2.5. In Vitro Cytotoxicity of Ugi-FOlT

Due to the special core–shell structures, the Ugi-FOlT micellar aggregates could trap hydrophobic drugs in their hydrophobic cores, which has a wide range of application prospects in drug delivery for oral formulations. However, the polymer micellar aggregates must have good biocompatibility to realize their applications in the biomedical field. The murine macrophage RAW264.7 cells are considered as a representative cell line for various types of macrophages routinely used in many studies. Since RAW264.7 cells have been reported to retain many of the characteristics of macrophages in vivo that have an important role in innate immune defense against microbial infections, which involves secretion of pro-inflammatory mediators and phagocytic activities, we used RAW264.7 cells to evaluate the cytotoxicity of Ugi-FOlT for oral formulations [52]. In this study, the MTT method was used to examine the biological toxicity of Ugi-FOlT with various DSs on RAW 264.7 macrophages, with the results displayed in Figure 12. As seen, after the Ugi-FOlT had been incubated with RAW 264.7 cells for 48 h in the concentration range of 0~500 μg/mL, the cell survival rate decreased slightly with the increase in polymer concentration but remained above 90%. This result indicates that Ugi-FOlT with various DSs had low cytotoxicity to RAW 264.7 cells, exhibiting good biocompatibility [53].

3. Materials and Methods

3.1. Materials

Sodium alginate (SA, Mw = 135,600 Da, Mn = 102,000 Da) was prepared by NaOH neutralization of alginate based on our previous method and the molecular weight was measured by gel permeation chromatography (GPC, Waters e2695, Santa Barbara, CA, USA) [11]. p-phenylmethylsulfonyl isonitrile (p-TI), oleylamine (90%), formaldehyde (37 wt. % in H2O) and ibuprofen (IBU, 98%) were purchased from Shanghai Aladdin Chemical Reagent Co., Ltd. (Aladdin, Shanghai, China). Other reagents were obtained from Guangzhou Chemical Reagent Co., Ltd. (Guangzhou, China). They were of analytical grade and used without further purification. RAW 264.7 cells and biochemical reagents used in the experiments and assays for cytotoxicity were obtained from Gibco (Thermo Fisher Scientific, Carlsbad, CA, USA).
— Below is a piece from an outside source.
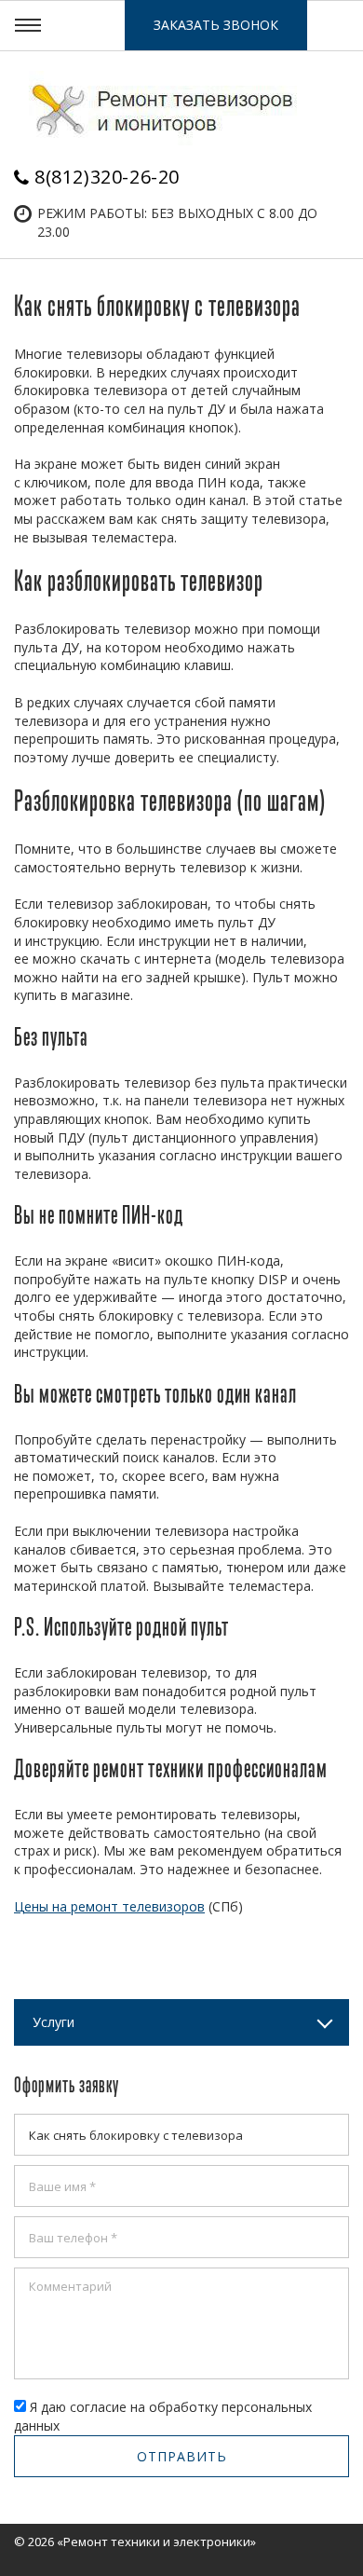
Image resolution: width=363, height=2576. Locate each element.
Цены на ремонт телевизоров (109, 1906)
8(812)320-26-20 (107, 176)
3.2. Synthesis and Optimization of Process Conditions of Ugi-FOlT

The synthesis of sodium alginate-g-oleylamine polymers (Ugi-FOlT) was performed as we previously reported [10]. The Ugi-4CR reaction of formaldehyde, oleylamine, SA and p-TI was carried out using a one-pot method at room temperature, and the schematic synthesis routes are shown in Scheme 1.
In detail, 1.0 g (5.05 mmol) of SA was precisely weighed and completely dissolved in 80 mL deionized water under mechanical agitation in a three-orifice flask to prepare the SA aqueous solution with a mass fraction of 1.25%, and then the pH of this solution was adjusted to 3.6 by dropping a certain amount of 0.1 mol/L HCl aqueous solution. Subsequently, 1.01 mL (6.1 mmol) oleylamine and 0.46 mL (6.1 mmol) formaldehyde solutions were pre-added to a round-bottom flask, which were magnetically stirred at room temperature for 30 min before being added to the prepared aqueous SA solution under mechanical agitation. Then, 1.38 g (7.1 mmol) p-TI was incorporated into the reaction solution. After continuous stirring at room temperature for 24 h, 5 times the volume of absolute ethanol was introduced to the reaction solution to completely precipitate the reaction product. After centrifugation, the precipitate was loaded into a dialysis bag with MWCO 3500 and dialyzed against deionized water for 3 days, and the deionized water was replaced three times a day. The final dialysis-purified product was freeze-dried to obtain dried Ugi-FOlT.
The degree of substitution (DS) of Ugi-FOlT was determined by elemental analysis according to our previous method [24]. The same batch of SA was used to prepare Ugi-FOlT by reacting with oleylamine (OLA), formaldehyde (FA) and p-TI through Ugi-4CR. The effects of reaction parameters such as molar ratio of raw materials, reaction time, reaction temperature and pH value of solution on the DS of Ugi-FOlT were explored via controlling single-factor mode. The DS was used as the target factor to optimize the parameter conditions of the Ugi-4CR reaction in order to achieve simple and efficient synthesis of Ugi-FOlT.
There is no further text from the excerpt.